Ça m’a coûté même ma chemise.
Dès
qu’il m’eut dit cela un terrible soupçon m’assaillit,
dans un brouillard semi-conscient.
En
descendant, nous passâmes devant la loge du concierge. Nous
dressâmes les oreilles au bruit d’une dispute en sourdine, pourtant
vigoureuse, à travers la porte entrouverte de la loge.

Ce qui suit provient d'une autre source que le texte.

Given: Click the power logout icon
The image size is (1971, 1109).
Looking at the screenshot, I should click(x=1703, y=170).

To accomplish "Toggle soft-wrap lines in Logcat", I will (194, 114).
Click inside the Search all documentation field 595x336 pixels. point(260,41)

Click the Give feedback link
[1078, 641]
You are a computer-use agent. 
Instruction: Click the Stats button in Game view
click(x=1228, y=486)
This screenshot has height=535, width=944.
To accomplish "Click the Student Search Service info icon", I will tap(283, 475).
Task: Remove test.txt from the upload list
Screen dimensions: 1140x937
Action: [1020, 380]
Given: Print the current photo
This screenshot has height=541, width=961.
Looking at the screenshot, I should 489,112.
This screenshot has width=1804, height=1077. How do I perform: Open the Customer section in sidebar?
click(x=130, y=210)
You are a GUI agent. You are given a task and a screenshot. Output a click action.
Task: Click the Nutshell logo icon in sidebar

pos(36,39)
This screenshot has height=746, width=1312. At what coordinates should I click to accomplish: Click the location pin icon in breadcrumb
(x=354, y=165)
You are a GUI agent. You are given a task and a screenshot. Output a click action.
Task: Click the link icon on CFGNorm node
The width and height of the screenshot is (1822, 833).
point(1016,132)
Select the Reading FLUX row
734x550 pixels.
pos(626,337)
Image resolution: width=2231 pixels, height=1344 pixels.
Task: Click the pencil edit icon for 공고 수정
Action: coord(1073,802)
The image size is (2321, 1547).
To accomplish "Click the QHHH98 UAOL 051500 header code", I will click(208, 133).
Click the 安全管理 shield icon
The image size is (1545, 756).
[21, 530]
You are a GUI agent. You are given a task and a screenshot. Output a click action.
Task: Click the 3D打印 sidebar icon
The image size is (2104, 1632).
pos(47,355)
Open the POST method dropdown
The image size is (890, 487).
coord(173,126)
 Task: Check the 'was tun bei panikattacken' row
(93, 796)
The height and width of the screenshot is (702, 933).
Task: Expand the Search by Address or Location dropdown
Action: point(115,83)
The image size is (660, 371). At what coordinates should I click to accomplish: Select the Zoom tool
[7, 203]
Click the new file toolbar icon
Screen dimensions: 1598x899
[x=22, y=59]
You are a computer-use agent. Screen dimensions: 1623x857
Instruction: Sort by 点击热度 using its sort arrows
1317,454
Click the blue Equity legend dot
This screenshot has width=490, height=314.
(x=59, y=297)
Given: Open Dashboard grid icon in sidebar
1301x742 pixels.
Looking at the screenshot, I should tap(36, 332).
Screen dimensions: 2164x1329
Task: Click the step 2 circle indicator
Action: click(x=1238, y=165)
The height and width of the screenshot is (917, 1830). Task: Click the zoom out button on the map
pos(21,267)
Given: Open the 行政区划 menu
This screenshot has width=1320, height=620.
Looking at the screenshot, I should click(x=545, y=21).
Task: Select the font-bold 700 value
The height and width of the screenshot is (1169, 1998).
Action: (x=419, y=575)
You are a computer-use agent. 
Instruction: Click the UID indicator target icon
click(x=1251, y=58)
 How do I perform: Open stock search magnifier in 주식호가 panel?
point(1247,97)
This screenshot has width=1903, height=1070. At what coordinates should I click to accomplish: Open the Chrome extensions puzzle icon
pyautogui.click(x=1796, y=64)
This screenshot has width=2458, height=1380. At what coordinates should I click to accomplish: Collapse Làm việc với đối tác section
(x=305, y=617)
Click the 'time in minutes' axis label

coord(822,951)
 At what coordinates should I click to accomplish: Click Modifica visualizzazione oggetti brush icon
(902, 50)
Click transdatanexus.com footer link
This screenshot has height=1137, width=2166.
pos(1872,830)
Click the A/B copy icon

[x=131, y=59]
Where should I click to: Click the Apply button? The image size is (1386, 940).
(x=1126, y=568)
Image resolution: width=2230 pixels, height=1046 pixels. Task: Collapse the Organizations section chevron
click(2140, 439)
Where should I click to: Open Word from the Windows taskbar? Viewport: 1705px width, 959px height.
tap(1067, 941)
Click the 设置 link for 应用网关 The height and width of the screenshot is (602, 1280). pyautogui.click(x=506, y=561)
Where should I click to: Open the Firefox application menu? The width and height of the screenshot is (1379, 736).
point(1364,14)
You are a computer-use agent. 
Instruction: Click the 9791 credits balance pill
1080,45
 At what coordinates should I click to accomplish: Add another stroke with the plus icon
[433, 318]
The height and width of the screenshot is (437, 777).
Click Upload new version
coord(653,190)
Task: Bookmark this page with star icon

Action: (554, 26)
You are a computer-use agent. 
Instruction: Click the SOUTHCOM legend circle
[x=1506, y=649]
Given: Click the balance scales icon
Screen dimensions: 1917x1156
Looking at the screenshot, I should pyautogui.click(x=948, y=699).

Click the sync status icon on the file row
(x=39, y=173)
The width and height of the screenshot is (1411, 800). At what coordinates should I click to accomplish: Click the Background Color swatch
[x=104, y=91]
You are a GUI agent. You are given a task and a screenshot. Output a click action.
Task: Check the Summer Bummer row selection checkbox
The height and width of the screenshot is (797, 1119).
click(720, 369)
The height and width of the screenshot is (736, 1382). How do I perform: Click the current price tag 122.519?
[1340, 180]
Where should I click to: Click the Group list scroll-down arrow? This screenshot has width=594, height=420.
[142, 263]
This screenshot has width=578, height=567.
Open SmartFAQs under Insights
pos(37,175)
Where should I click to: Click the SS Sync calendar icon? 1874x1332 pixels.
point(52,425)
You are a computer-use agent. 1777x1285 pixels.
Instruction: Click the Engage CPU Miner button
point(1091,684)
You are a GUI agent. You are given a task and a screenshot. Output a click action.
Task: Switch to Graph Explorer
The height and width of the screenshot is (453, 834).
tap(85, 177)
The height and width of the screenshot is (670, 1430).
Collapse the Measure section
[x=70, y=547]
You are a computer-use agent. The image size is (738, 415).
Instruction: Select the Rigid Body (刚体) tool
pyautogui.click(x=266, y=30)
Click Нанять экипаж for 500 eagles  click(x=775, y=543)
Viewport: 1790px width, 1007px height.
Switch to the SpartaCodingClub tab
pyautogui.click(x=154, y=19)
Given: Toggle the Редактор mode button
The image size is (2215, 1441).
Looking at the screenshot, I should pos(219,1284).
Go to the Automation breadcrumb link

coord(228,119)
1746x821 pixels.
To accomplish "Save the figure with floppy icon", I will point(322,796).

J’arrêtai mon ami, nous écoutâmes.
- Ce
n’est pas juste, disait une voix, mon forfait stipule que je fais les
cent pas jusqu’à minuit. Si je dois rester jusqu’à
deux heures, qu’on me paye les heures supplémentaires.
- Mettez-vous
d’accord avec le directeur là-dessus. Moi, c’est tout ce que
je peux vous donner – répondait une voix familière, celle
du croupier qui avait tenu la banque toute la nuit.
La
porte de la loge s’ouvrit et un jeune homme pâle, mais assez bien
vêtu en sortit. Un pantalon blanc, un veston bleu marine. Le contraste
était d’autant plus fort avec la petite échelle et le
goupillon noir qu’il portait sous le bras.
Nous
nous regardâmes. Aucun doute – c’était notre ramoneur.
Le
ramoneur, un homme jeune sans profession que la direction des bains avait
embauché pour se promener tous les soirs devant le casino comme
appât, pour donner le vertige à d’autres naïfs comme
moi qui croient à leur chance quand ils rencontrent un ramoneur.